EXERCISE.
Quote the listing below verbatim, starting with the line that contains "Screen dimensions: 1568x633" and going on through the line that contains "pyautogui.click(x=81, y=192)", with both of those lines included. Leave the pictures out of your answer.
## Begin RECORD EXCERPTS
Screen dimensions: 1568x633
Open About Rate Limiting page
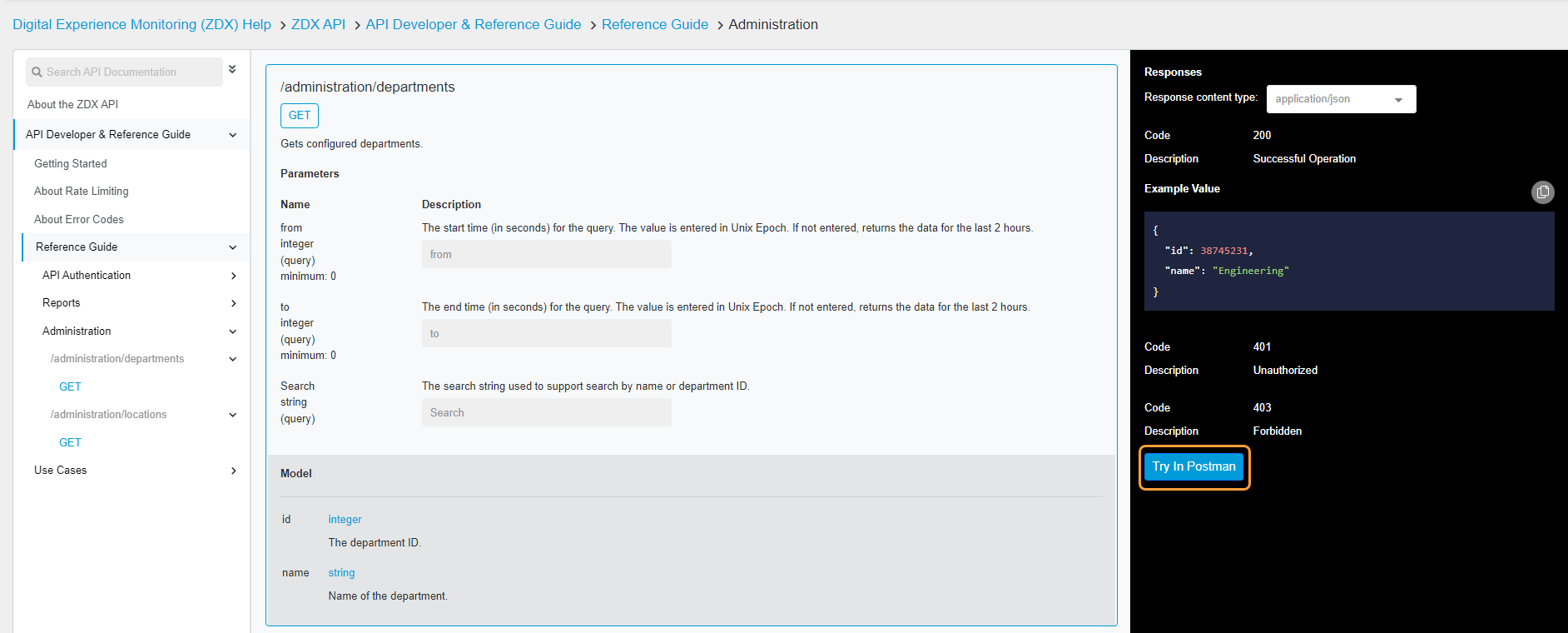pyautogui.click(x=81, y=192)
## End RECORD EXCERPTS
## Begin RECORD EXCERPTS
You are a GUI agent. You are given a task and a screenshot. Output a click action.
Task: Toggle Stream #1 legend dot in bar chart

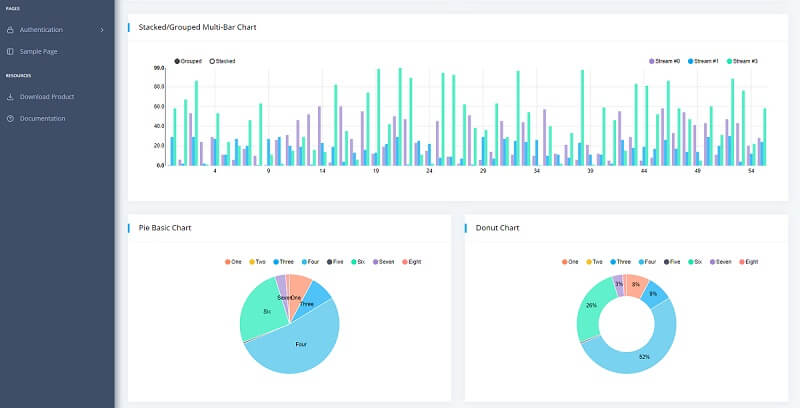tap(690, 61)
## End RECORD EXCERPTS
PROBLEM SOLUTION.
Screen dimensions: 1568x633
Open About Rate Limiting page
pyautogui.click(x=81, y=192)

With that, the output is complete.